> **TASK**
Every entry in this listing should be written out exactly.

· · · · ·

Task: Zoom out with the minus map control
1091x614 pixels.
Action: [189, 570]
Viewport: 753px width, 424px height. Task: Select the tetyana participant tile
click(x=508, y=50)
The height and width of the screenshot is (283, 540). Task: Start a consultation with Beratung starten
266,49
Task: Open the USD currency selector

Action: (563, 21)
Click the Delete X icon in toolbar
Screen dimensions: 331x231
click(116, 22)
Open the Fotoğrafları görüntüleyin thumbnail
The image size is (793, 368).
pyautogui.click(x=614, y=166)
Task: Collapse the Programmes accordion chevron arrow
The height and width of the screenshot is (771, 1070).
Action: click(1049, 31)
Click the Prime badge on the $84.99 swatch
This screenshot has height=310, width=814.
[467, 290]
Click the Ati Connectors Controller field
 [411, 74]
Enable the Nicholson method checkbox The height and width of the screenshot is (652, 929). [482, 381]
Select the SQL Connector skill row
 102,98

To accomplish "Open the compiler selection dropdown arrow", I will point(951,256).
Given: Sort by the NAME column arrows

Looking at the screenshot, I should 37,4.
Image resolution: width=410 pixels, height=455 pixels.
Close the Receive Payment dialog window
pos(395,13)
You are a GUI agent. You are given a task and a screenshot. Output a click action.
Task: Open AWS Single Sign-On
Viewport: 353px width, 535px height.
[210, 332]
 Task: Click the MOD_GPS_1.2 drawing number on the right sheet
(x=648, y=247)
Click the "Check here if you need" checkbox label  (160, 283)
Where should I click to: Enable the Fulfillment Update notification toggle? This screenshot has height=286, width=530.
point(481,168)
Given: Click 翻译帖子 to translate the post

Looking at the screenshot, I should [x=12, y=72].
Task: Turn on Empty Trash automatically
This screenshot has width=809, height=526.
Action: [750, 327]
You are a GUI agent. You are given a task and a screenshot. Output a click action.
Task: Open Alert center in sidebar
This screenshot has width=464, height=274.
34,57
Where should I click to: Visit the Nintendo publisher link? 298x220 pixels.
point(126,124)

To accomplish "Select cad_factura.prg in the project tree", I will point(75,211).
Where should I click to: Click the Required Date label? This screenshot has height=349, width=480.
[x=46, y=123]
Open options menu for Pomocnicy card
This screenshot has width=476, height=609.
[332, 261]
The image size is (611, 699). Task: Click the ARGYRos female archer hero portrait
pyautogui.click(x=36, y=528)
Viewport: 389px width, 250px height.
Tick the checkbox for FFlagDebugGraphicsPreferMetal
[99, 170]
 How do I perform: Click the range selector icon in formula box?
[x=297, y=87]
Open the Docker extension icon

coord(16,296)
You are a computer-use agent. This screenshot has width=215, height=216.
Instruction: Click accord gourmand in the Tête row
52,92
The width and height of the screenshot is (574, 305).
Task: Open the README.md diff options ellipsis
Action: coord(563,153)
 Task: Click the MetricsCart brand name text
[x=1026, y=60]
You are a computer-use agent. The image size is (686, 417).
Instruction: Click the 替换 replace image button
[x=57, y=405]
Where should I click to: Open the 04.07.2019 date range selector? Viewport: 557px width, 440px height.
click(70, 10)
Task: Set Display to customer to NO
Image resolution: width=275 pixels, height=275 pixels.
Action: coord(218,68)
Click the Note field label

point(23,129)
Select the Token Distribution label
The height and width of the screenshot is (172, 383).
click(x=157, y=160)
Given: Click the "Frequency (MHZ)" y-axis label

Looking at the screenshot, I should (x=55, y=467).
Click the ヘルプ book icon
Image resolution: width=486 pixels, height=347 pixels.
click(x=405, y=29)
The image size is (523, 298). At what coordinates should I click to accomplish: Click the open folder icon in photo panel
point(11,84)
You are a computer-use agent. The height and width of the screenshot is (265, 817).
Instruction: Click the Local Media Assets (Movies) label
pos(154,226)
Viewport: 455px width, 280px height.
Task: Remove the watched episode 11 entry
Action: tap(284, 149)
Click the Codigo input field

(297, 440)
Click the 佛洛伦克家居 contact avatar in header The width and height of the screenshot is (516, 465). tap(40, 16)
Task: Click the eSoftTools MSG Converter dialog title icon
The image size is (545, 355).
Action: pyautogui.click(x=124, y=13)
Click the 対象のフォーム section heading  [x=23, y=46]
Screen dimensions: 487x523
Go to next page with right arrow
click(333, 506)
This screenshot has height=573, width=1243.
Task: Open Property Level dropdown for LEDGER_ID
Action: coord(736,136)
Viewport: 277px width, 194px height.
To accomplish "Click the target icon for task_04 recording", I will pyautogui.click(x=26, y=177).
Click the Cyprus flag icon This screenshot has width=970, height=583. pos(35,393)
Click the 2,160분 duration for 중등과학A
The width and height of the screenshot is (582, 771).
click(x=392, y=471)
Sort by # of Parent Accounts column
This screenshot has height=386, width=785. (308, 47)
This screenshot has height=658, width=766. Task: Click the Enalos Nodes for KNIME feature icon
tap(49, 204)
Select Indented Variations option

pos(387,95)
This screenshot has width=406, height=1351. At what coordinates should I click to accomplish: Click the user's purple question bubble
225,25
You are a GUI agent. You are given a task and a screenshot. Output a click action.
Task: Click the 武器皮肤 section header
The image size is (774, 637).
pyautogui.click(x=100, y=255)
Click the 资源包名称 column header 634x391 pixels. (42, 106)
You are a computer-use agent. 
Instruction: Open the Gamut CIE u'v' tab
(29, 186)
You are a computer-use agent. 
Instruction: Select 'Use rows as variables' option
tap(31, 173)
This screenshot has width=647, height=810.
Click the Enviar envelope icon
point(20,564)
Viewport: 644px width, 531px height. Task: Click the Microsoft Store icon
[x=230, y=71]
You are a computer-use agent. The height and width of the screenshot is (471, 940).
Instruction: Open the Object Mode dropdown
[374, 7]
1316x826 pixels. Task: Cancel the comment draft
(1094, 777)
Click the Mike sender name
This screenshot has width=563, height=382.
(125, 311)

· · · · ·

> **RESULT FOR THIS EXERCISE**
Task: Zoom out with the minus map control
1091x614 pixels.
Action: [189, 570]
Viewport: 753px width, 424px height. Task: Select the tetyana participant tile
click(x=508, y=50)
The height and width of the screenshot is (283, 540). Task: Start a consultation with Beratung starten
266,49
Task: Open the USD currency selector

Action: (563, 21)
Click the Delete X icon in toolbar
Screen dimensions: 331x231
click(116, 22)
Open the Fotoğrafları görüntüleyin thumbnail
The image size is (793, 368).
pyautogui.click(x=614, y=166)
Task: Collapse the Programmes accordion chevron arrow
The height and width of the screenshot is (771, 1070).
Action: click(1049, 31)
Click the Prime badge on the $84.99 swatch
This screenshot has height=310, width=814.
[467, 290]
Click the Ati Connectors Controller field
 [411, 74]
Enable the Nicholson method checkbox The height and width of the screenshot is (652, 929). [482, 381]
Select the SQL Connector skill row
 102,98

To accomplish "Open the compiler selection dropdown arrow", I will point(951,256).
Given: Sort by the NAME column arrows

Looking at the screenshot, I should 37,4.
Image resolution: width=410 pixels, height=455 pixels.
Close the Receive Payment dialog window
pos(395,13)
You are a GUI agent. You are given a task and a screenshot. Output a click action.
Task: Open AWS Single Sign-On
Viewport: 353px width, 535px height.
[210, 332]
 Task: Click the MOD_GPS_1.2 drawing number on the right sheet
(x=648, y=247)
Click the "Check here if you need" checkbox label  (160, 283)
Where should I click to: Enable the Fulfillment Update notification toggle? This screenshot has height=286, width=530.
point(481,168)
Given: Click 翻译帖子 to translate the post

Looking at the screenshot, I should [x=12, y=72].
Task: Turn on Empty Trash automatically
This screenshot has width=809, height=526.
Action: [750, 327]
You are a GUI agent. You are given a task and a screenshot. Output a click action.
Task: Open Alert center in sidebar
This screenshot has width=464, height=274.
34,57
Where should I click to: Visit the Nintendo publisher link? 298x220 pixels.
point(126,124)

To accomplish "Select cad_factura.prg in the project tree", I will point(75,211).
Where should I click to: Click the Required Date label? This screenshot has height=349, width=480.
[x=46, y=123]
Open options menu for Pomocnicy card
This screenshot has width=476, height=609.
[332, 261]
The image size is (611, 699). Task: Click the ARGYRos female archer hero portrait
pyautogui.click(x=36, y=528)
Viewport: 389px width, 250px height.
Tick the checkbox for FFlagDebugGraphicsPreferMetal
[99, 170]
 How do I perform: Click the range selector icon in formula box?
[x=297, y=87]
Open the Docker extension icon

coord(16,296)
You are a computer-use agent. This screenshot has width=215, height=216.
Instruction: Click accord gourmand in the Tête row
52,92
The width and height of the screenshot is (574, 305).
Task: Open the README.md diff options ellipsis
Action: coord(563,153)
 Task: Click the MetricsCart brand name text
[x=1026, y=60]
You are a computer-use agent. The image size is (686, 417).
Instruction: Click the 替换 replace image button
[x=57, y=405]
Where should I click to: Open the 04.07.2019 date range selector? Viewport: 557px width, 440px height.
click(70, 10)
Task: Set Display to customer to NO
Image resolution: width=275 pixels, height=275 pixels.
Action: coord(218,68)
Click the Note field label

point(23,129)
Select the Token Distribution label
The height and width of the screenshot is (172, 383).
click(x=157, y=160)
Given: Click the "Frequency (MHZ)" y-axis label

Looking at the screenshot, I should (x=55, y=467).
Click the ヘルプ book icon
Image resolution: width=486 pixels, height=347 pixels.
click(x=405, y=29)
The image size is (523, 298). At what coordinates should I click to accomplish: Click the open folder icon in photo panel
point(11,84)
You are a computer-use agent. The height and width of the screenshot is (265, 817).
Instruction: Click the Local Media Assets (Movies) label
pos(154,226)
Viewport: 455px width, 280px height.
Task: Remove the watched episode 11 entry
Action: tap(284, 149)
Click the Codigo input field

(297, 440)
Click the 佛洛伦克家居 contact avatar in header The width and height of the screenshot is (516, 465). tap(40, 16)
Task: Click the eSoftTools MSG Converter dialog title icon
The image size is (545, 355).
Action: pyautogui.click(x=124, y=13)
Click the 対象のフォーム section heading  [x=23, y=46]
Screen dimensions: 487x523
Go to next page with right arrow
click(333, 506)
This screenshot has height=573, width=1243.
Task: Open Property Level dropdown for LEDGER_ID
Action: coord(736,136)
Viewport: 277px width, 194px height.
To accomplish "Click the target icon for task_04 recording", I will pyautogui.click(x=26, y=177).
Click the Cyprus flag icon This screenshot has width=970, height=583. pos(35,393)
Click the 2,160분 duration for 중등과학A
The width and height of the screenshot is (582, 771).
click(x=392, y=471)
Sort by # of Parent Accounts column
This screenshot has height=386, width=785. (308, 47)
This screenshot has height=658, width=766. Task: Click the Enalos Nodes for KNIME feature icon
tap(49, 204)
Select Indented Variations option

pos(387,95)
This screenshot has width=406, height=1351. At what coordinates should I click to accomplish: Click the user's purple question bubble
225,25
You are a GUI agent. You are given a task and a screenshot. Output a click action.
Task: Click the 武器皮肤 section header
The image size is (774, 637).
pyautogui.click(x=100, y=255)
Click the 资源包名称 column header 634x391 pixels. (42, 106)
You are a computer-use agent. 
Instruction: Open the Gamut CIE u'v' tab
(29, 186)
You are a computer-use agent. 
Instruction: Select 'Use rows as variables' option
tap(31, 173)
This screenshot has width=647, height=810.
Click the Enviar envelope icon
point(20,564)
Viewport: 644px width, 531px height. Task: Click the Microsoft Store icon
[x=230, y=71]
You are a computer-use agent. The height and width of the screenshot is (471, 940).
Instruction: Open the Object Mode dropdown
[374, 7]
1316x826 pixels. Task: Cancel the comment draft
(1094, 777)
Click the Mike sender name
This screenshot has width=563, height=382.
(125, 311)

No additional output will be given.